GLENDALE, Ariz. — Aaron Rowand endeared himself to many fans in 2006 for charging face first into a chain-link fence at Citizens Bank Park in Philadelphia.

The longtime Las Vegas resident made the catch, but came away from the collision with the wall battered and bloodied.

As a player, Rowand was known for his all-out style. So it’s not surprising that in his first foray into managing — Rowand is leading the Glendale Desert Dogs, an Arizona Fall League squad — he carries with him a similar style.

“He brings that attitude as if it’s Game 7 of the World Series every time,” Chicago White Sox outfield prospect and Desert Dog Courtney Hawkins said. “That’s just him. Every day he’s coming out here geeked up just like us, ready to rock.”

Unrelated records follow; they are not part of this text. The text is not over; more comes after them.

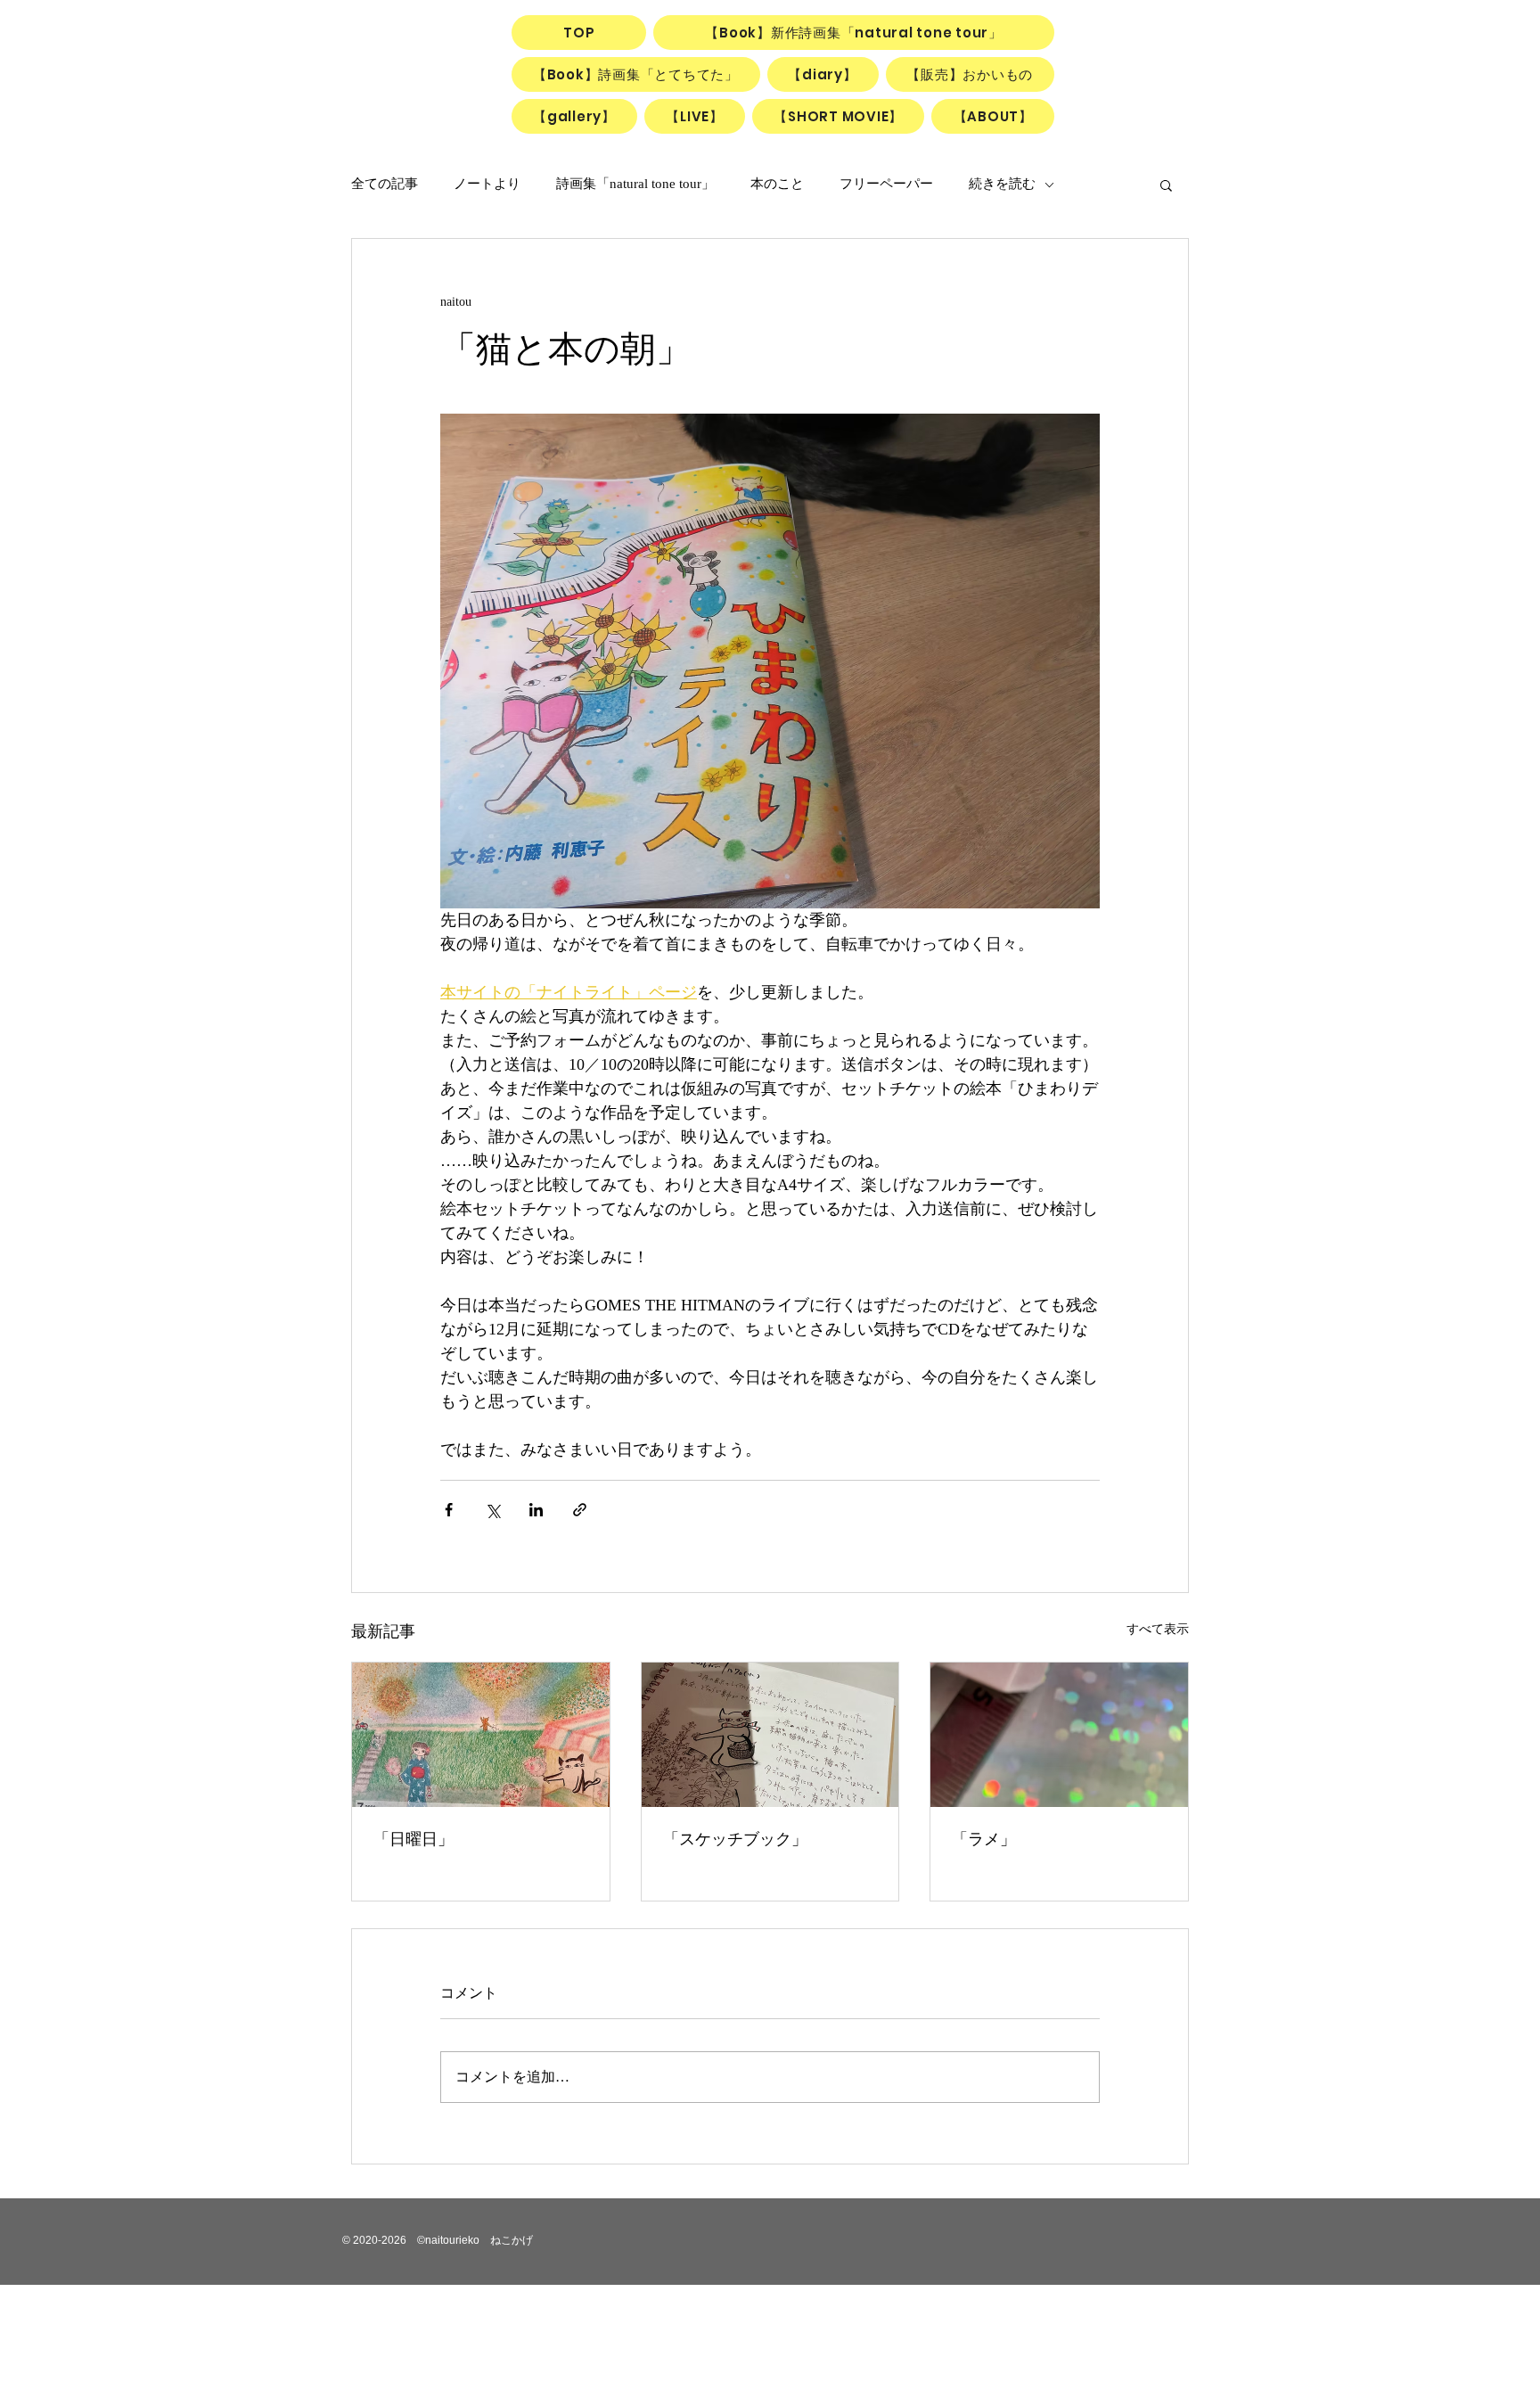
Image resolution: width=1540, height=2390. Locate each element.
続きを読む (1002, 184)
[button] (1166, 184)
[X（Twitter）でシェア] (492, 1509)
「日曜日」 (413, 1839)
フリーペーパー (886, 184)
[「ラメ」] (1059, 1735)
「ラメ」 (984, 1839)
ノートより (487, 184)
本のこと (777, 184)
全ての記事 (384, 184)
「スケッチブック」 (735, 1839)
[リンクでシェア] (579, 1509)
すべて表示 (1157, 1629)
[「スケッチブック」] (770, 1735)
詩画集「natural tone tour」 (635, 184)
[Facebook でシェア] (448, 1509)
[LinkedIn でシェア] (536, 1509)
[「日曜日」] (481, 1735)
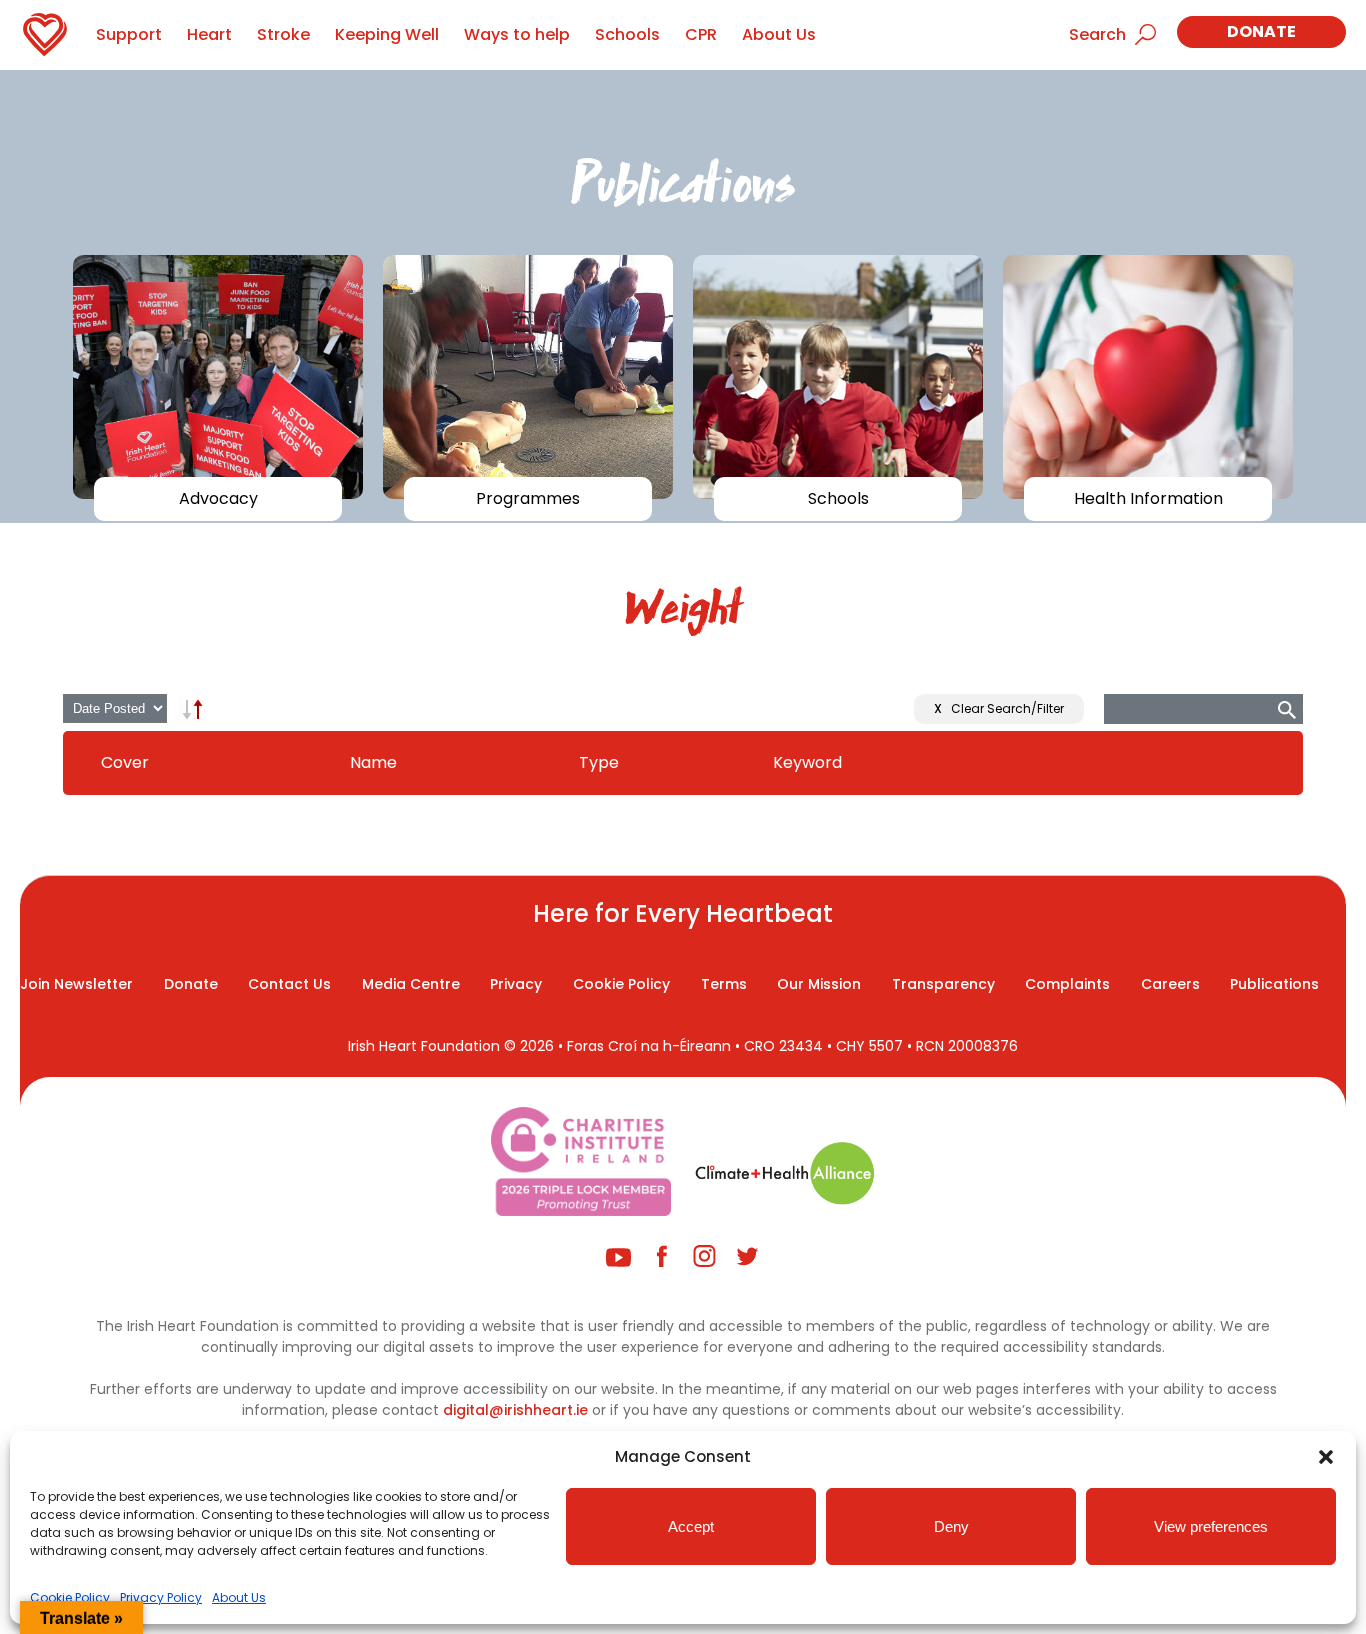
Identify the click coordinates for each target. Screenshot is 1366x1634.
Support (129, 34)
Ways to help (517, 34)
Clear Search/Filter (999, 708)
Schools (627, 34)
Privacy (516, 984)
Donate (1261, 31)
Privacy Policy (161, 1597)
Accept (691, 1526)
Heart (209, 34)
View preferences (1211, 1526)
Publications (1274, 984)
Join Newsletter (76, 984)
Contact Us (289, 984)
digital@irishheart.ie (515, 1410)
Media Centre (411, 984)
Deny (951, 1526)
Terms (724, 984)
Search (1097, 34)
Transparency (943, 984)
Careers (1170, 984)
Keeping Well (387, 34)
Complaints (1067, 984)
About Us (239, 1597)
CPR (701, 34)
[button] (1326, 1457)
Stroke (283, 34)
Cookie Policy (70, 1597)
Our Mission (819, 984)
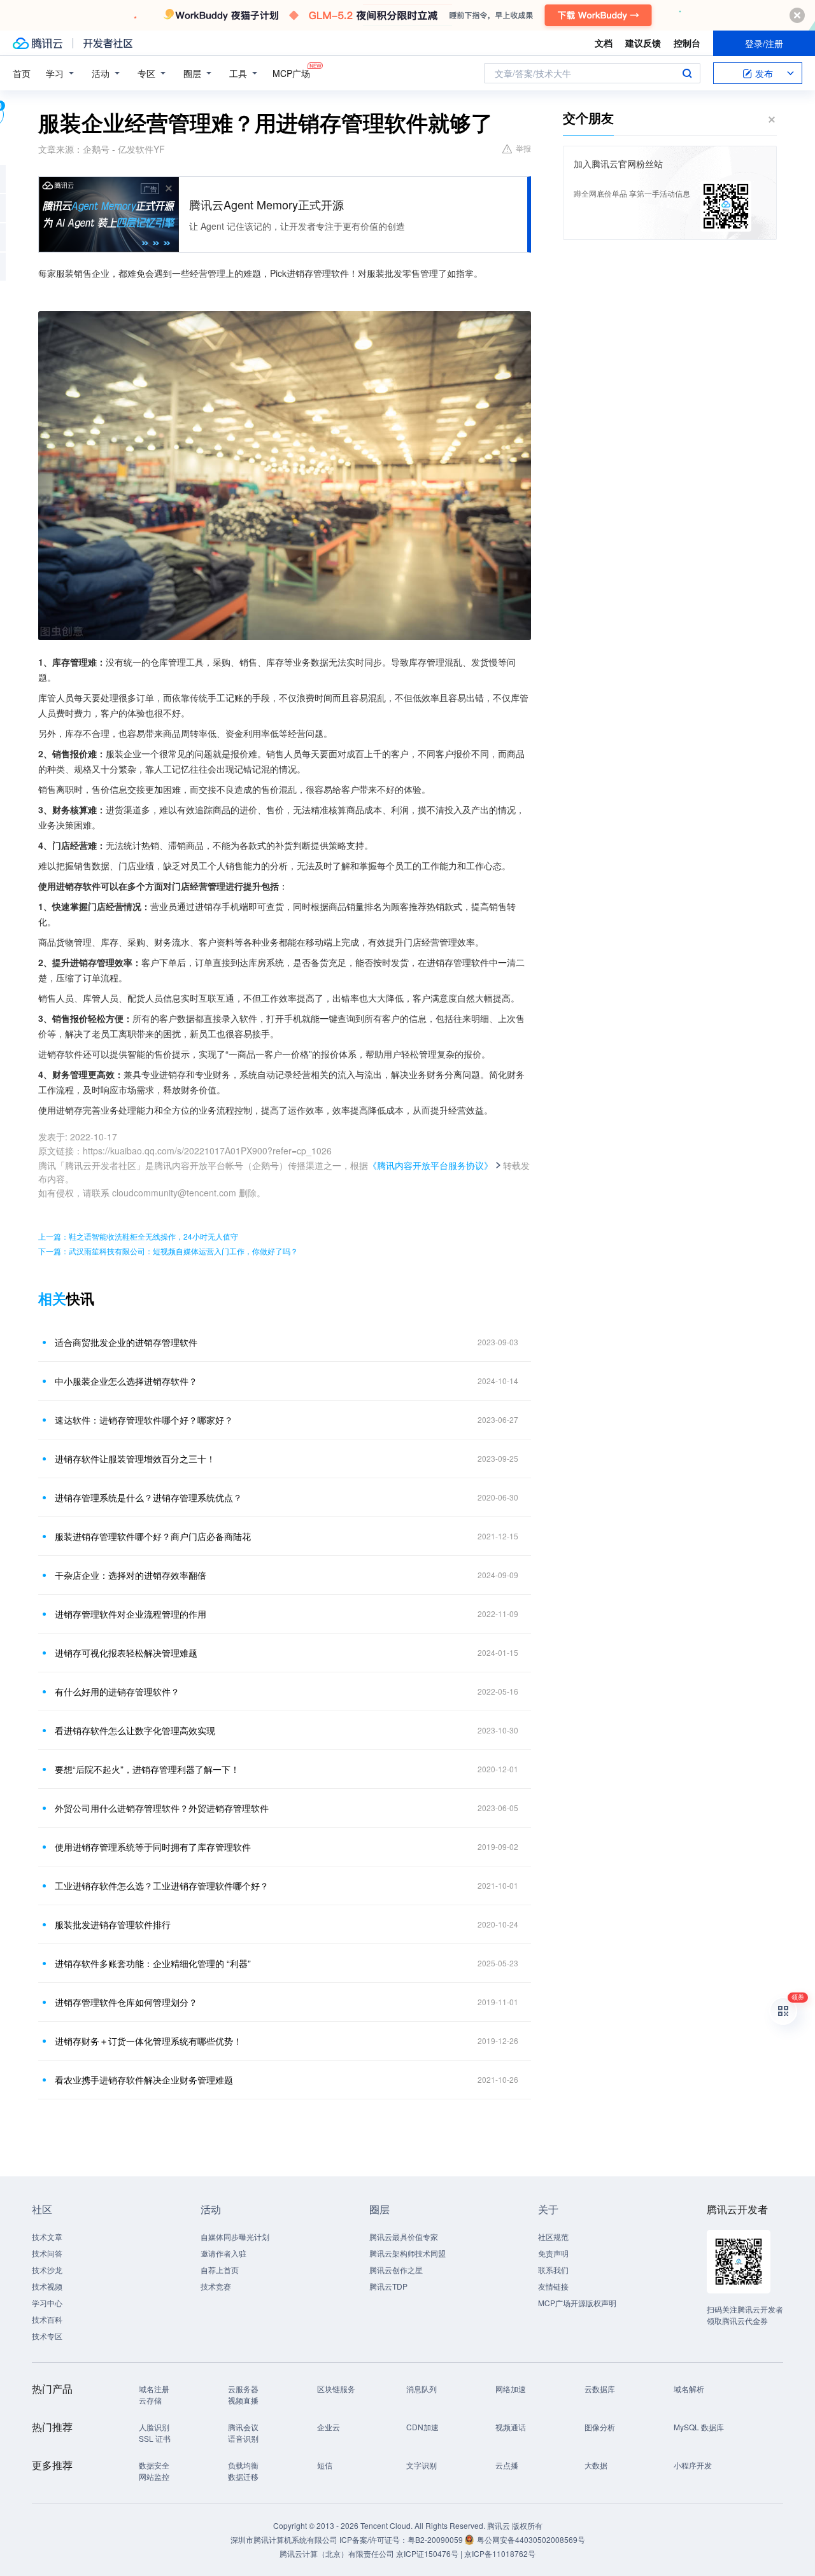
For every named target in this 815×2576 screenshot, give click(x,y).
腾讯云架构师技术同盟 (407, 2253)
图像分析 (600, 2426)
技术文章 (47, 2236)
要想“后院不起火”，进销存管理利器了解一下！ (147, 1769)
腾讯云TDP (388, 2286)
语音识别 (243, 2438)
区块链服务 (336, 2388)
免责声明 (553, 2253)
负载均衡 (243, 2465)
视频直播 (243, 2400)
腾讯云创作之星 (396, 2269)
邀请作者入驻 (223, 2253)
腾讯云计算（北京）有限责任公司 (337, 2553)
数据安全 (154, 2465)
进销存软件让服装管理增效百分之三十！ (135, 1458)
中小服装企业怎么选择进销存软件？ (126, 1381)
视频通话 (510, 2426)
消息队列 (421, 2388)
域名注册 (154, 2388)
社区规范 (553, 2236)
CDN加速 (422, 2426)
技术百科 (47, 2319)
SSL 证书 (155, 2438)
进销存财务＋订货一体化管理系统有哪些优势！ (148, 2040)
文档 (604, 42)
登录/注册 (764, 43)
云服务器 (243, 2388)
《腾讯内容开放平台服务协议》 (430, 1165)
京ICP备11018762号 (499, 2553)
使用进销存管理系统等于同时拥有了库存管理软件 (153, 1846)
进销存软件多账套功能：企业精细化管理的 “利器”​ (153, 1963)
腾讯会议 (243, 2426)
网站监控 (154, 2476)
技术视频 (47, 2286)
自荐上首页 (220, 2269)
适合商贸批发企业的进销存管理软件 (126, 1342)
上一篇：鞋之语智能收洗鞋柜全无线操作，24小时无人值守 (138, 1236)
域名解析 (689, 2388)
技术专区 (47, 2335)
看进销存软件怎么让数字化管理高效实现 (135, 1730)
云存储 (150, 2400)
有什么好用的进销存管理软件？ (117, 1691)
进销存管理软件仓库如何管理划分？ (126, 2002)
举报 (523, 148)
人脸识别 (154, 2426)
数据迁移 (243, 2476)
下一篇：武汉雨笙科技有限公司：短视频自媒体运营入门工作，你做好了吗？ (168, 1250)
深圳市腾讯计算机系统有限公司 (283, 2539)
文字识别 (421, 2465)
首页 (22, 73)
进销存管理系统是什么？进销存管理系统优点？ (148, 1497)
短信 (324, 2465)
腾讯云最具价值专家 (403, 2236)
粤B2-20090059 (436, 2539)
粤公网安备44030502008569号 (531, 2539)
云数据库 (600, 2388)
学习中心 (47, 2302)
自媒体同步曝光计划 (235, 2236)
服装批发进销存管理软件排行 (113, 1924)
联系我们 (553, 2269)
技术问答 (47, 2253)
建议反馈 (643, 42)
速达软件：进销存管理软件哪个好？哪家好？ (144, 1419)
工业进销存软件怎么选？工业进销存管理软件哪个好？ (162, 1885)
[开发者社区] (107, 43)
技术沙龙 (47, 2269)
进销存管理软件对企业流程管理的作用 (130, 1613)
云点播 (506, 2465)
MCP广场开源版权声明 (577, 2302)
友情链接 (553, 2286)
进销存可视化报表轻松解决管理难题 (126, 1652)
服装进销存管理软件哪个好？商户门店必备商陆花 (153, 1536)
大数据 (596, 2465)
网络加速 (510, 2388)
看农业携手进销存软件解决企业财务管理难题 (144, 2079)
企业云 (328, 2426)
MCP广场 (291, 73)
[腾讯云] (37, 43)
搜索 (687, 73)
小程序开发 (693, 2465)
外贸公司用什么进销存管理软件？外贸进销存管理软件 (162, 1808)
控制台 (687, 42)
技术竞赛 (216, 2286)
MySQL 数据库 (699, 2426)
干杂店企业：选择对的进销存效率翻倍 (130, 1575)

After a major league playing career that spanned 11 seasons and included two World Series titles, Rowand retired in 2012 after being released by the Miami Marlins following spring training.

He spent the next few years “being a dad.”

In November 2015, he got back into affiliated baseball, rejoining his former organization — the White Sox — as a minor league outfield and base-running instructor, a role that has him back in the game while still letting him spend plenty of time with his family.

During his first season doing that, he got a phone call that came “out of the blue” and led him to Arizona this fall.

“Somehow, somewhere my name got brought up, and so they asked me to do it,” Rowand said. “Being this time of the year and not being six, seven months long, I jumped at it. I want to use it, one, as a learning experience but, two, to see how much I enjoy doing it.”


 

So far — the fall league season started Oct. 11 — he’s having a good time, though he said there was a lot more involved with managing than he anticipated, including paperwork and dealing with restrictions placed on prospects from organizations, such as inning limits and pitch counts.

“After the first four or five days, I found my routine and what I needed to get done every day,” Rowand said. “It’s easy, the game part of it is easy, running a game.”

But it’s also still relatively new to him, and Rowand leaned on some resources within the White Sox organization, including Buddy Bell, a former major league manager and current vice president and assistant general manager, and Nick Capra, his former minor league manager and now the White Sox’s third-base coach.

As a manager, Rowand said he’s player-oriented, a style he tried to pick up from two of his former managers — Ozzie Guillen in Chicago and Charlie Manuel in Philadelphia.

“He hasn’t been out of the game long, so he knows what he liked when he was playing, what other guys liked when they were playing with him,” Hawkins said. “He brings that to the clubhouse every day. He tries to relate to the guys. He tries to be that guy for the players, that guy that people can come to if they need help.”

And in return, he demands just one thing from his players.

“The only thing that really lights him up is when you don’t play the game or if you disrespect the game or if you don’t hustle,” Hawkins said. “That’s his button that will just snap if you don’t play the game right, you don’t play the game hard. As long as you play the game hard (and) it doesn’t come out the way that you wanted it to, he’s never going to be mad at you.”

Rowand’s first managing stint ends next month at the conclusion of the fall league. But he said now that he’s tried managing, it’s something he might be interested in doing.

“I don’t have any aspirations of really anything other than I enjoy being in the clubhouse and being back in the game, and trying to share the knowledge and experiences that I had in my career and (trying) to help them become better players or better pitchers or whatever to try to achieve their dreams and their goals of playing in the big leagues,” Rowand said.